# AANGEHAALDE PASSAGE

+++

|1|
—
De Wetenschap van het Nederlandsche Kerkregt, vooral bij de Hervormden, staat in het naauwste verband met die van het algemeene Kerkregt, en met het gronddenkbeeld der Christelijke Kerk. Dit verband aan te wijzen, alsmede het bestaan en de bronnen, zoo wel als de wijze van behandeling voor het Nederlandsche Kerkregt te doen kennen, is de taak der Inleiding in deze Wetenschap, die ons op het regte standpunt moet plaatsen, ten einde den inhoud van dit Kerkregt juister te leeren kennen.
§ 1.
De Christelijke Kerk.
„Mijn Koningrijk is niet van deze wereld (1).” Deze uitspraak van Jezus teekent den aard en de bestemming
(1) Joh. 18: 36.

+++

# AANGELEVERDE REGELS
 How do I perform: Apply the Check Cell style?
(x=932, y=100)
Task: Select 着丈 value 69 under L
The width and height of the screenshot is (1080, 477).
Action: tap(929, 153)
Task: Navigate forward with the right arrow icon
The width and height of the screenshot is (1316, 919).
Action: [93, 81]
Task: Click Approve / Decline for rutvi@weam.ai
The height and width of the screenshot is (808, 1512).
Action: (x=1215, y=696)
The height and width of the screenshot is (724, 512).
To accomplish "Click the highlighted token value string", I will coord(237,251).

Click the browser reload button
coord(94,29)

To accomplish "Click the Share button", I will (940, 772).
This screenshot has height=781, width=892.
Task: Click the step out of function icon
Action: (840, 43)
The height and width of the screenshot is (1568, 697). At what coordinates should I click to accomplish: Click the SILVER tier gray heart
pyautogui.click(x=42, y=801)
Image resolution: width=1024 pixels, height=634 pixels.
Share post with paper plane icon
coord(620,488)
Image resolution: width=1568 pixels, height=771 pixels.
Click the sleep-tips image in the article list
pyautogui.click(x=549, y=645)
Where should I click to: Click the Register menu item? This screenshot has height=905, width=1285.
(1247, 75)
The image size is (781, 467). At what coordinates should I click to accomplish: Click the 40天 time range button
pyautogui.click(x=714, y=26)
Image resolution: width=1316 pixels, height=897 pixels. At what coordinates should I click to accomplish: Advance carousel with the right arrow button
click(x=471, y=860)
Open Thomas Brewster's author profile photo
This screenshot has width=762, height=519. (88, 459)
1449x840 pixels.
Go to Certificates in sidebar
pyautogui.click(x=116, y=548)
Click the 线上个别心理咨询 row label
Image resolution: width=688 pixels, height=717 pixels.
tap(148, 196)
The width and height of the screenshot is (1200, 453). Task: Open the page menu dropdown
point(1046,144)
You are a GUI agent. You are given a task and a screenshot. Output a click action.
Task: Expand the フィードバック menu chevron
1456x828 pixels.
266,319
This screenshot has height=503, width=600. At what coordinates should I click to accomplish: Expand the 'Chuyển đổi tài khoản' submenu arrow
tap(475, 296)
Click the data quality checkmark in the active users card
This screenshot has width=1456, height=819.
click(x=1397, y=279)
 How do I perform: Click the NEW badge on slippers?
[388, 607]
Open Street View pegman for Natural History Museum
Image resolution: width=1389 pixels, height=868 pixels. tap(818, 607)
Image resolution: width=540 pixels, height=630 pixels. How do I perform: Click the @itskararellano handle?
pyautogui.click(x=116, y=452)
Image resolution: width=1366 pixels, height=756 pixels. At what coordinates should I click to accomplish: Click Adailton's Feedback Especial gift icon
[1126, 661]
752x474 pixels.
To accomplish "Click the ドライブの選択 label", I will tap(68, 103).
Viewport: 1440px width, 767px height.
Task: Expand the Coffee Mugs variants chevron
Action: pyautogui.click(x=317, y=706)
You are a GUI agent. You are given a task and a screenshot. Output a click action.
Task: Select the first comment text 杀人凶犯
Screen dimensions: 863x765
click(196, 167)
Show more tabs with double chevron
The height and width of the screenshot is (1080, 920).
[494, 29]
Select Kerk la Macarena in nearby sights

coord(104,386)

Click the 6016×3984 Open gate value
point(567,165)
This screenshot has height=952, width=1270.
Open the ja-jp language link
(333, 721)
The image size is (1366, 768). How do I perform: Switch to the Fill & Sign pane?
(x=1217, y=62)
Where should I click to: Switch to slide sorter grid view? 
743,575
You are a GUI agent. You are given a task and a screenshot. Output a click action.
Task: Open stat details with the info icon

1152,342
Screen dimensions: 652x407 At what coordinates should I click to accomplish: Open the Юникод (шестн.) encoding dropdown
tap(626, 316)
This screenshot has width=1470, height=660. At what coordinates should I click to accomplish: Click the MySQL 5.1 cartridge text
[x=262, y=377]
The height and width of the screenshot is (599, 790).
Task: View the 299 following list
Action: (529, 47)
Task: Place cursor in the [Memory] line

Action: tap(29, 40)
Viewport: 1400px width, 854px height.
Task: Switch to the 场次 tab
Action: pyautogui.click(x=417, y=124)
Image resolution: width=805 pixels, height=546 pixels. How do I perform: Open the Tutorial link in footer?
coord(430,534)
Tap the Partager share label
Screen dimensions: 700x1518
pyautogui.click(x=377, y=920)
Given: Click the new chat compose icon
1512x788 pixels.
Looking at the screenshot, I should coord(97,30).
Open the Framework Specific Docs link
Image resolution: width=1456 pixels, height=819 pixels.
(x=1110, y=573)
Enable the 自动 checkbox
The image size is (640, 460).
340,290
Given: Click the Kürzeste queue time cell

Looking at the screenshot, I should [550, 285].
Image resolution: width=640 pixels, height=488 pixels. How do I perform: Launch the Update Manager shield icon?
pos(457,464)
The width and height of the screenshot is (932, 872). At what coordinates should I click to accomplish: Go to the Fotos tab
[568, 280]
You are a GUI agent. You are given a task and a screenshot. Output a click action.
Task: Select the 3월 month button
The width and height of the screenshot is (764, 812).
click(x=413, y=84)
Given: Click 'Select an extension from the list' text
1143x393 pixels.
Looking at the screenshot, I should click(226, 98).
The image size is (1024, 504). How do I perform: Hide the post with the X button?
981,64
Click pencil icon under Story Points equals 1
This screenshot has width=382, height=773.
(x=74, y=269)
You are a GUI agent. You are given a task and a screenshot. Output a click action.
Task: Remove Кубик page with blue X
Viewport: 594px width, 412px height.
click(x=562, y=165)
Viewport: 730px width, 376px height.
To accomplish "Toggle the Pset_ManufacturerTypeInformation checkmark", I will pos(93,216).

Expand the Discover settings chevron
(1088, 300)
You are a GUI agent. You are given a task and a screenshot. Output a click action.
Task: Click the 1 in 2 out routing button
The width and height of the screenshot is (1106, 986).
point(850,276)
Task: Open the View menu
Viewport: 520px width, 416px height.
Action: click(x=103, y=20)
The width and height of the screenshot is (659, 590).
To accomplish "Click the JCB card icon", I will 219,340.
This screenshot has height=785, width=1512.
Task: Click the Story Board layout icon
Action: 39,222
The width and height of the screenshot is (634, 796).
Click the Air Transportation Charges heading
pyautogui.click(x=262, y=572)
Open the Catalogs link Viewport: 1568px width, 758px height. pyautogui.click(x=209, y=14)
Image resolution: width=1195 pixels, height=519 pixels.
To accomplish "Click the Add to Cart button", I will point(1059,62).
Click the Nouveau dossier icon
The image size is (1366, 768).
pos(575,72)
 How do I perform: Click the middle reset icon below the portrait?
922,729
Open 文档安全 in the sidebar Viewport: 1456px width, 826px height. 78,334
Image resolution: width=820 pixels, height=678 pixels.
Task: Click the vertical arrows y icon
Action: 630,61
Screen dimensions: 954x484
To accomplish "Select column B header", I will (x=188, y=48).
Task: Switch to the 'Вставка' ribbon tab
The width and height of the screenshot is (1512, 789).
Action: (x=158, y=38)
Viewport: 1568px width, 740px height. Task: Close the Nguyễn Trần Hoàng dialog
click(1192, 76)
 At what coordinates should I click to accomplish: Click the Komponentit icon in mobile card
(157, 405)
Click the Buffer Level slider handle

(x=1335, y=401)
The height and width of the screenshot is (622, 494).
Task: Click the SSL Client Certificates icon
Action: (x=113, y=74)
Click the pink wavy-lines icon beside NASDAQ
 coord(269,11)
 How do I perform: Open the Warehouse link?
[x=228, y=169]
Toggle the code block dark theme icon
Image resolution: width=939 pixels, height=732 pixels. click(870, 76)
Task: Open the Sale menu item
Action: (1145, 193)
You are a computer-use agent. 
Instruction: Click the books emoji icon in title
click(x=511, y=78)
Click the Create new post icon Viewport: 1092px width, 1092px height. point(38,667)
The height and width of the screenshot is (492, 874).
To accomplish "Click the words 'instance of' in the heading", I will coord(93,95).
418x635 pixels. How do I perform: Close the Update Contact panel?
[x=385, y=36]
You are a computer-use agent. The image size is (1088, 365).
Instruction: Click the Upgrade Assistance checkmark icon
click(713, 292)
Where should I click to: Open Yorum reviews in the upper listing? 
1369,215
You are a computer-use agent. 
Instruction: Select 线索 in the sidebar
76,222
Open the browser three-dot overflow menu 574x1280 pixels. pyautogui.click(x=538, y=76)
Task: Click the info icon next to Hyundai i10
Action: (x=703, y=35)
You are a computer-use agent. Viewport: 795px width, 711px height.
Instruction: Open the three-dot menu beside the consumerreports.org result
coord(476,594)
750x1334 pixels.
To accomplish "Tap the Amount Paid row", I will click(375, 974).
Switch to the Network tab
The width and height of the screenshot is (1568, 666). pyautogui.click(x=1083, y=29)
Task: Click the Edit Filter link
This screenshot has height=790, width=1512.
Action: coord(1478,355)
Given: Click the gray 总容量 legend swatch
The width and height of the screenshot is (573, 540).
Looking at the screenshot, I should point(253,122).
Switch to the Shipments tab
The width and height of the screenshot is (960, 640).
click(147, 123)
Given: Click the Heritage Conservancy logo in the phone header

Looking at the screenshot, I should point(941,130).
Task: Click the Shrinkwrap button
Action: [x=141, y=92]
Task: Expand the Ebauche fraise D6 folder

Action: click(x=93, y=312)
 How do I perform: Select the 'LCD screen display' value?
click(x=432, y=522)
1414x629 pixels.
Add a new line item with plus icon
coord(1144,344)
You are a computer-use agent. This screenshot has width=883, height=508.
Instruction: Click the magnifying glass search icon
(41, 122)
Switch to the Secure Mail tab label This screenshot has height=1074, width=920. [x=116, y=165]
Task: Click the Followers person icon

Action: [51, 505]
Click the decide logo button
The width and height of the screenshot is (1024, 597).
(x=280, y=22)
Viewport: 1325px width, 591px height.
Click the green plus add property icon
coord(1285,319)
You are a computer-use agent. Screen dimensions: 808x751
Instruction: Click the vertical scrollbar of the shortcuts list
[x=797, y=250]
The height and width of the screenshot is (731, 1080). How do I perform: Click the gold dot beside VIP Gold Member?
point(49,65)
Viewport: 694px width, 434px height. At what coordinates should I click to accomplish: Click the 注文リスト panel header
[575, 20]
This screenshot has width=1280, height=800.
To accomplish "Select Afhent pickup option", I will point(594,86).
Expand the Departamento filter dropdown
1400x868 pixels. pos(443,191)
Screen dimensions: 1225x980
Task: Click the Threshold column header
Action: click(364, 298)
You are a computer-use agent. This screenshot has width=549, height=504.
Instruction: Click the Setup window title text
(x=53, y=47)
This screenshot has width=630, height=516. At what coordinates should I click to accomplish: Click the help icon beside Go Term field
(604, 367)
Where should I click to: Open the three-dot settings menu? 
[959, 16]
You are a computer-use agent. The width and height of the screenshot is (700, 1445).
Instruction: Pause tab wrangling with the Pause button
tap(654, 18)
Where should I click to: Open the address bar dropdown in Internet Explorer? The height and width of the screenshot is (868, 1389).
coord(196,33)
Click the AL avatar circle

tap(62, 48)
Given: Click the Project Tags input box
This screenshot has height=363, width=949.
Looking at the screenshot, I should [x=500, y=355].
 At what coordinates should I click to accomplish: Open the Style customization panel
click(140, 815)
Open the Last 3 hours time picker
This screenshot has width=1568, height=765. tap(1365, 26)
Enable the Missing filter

+++

# DOEL
Schrijf alsjeblieft het vervolg van de tekst over het Nederlandse kerkrecht, te beginnen op de plek waar hij eindigt.

# RESULTAAT HIERONDER
|2|
van het Christendom, dat Hij op deze aarde kwam stichten. Het was een geestelijk Rijk; — een rijk der waarheid; — een Koningrijk der hemelen, onder menschen op aarde gesticht; dat onderdanen had, welke het door één doop, één godsdienstig geloof aan God en den Verlosser, ééne leer, en ééne bestemming verbond. Die Belijders van Jezus zouden den weg der zaligheid in den Bijbel, als de oorkonden van dit rijk, zich zien voorgesteld, en kwamen daartoe door geloof en bekeering. Dit rijk, dat niet kwam met uiterlijk gelaat, en waarvan men niet zeggen zou: zie hier, zie dáár is het; want het was binnen in den mensch aanwezig (1); moest, naar deszelfs goddelijke doel, den hoogsten trap van godsdienstig-zedelijke ontwikkeling voor den mensch en het geheele menschdom bevorderen; het was het Ideaal van het menschdom, dat, eenmaal verwezenlijkt, het zou opleiden tot deszelfs ééne ware bestemming.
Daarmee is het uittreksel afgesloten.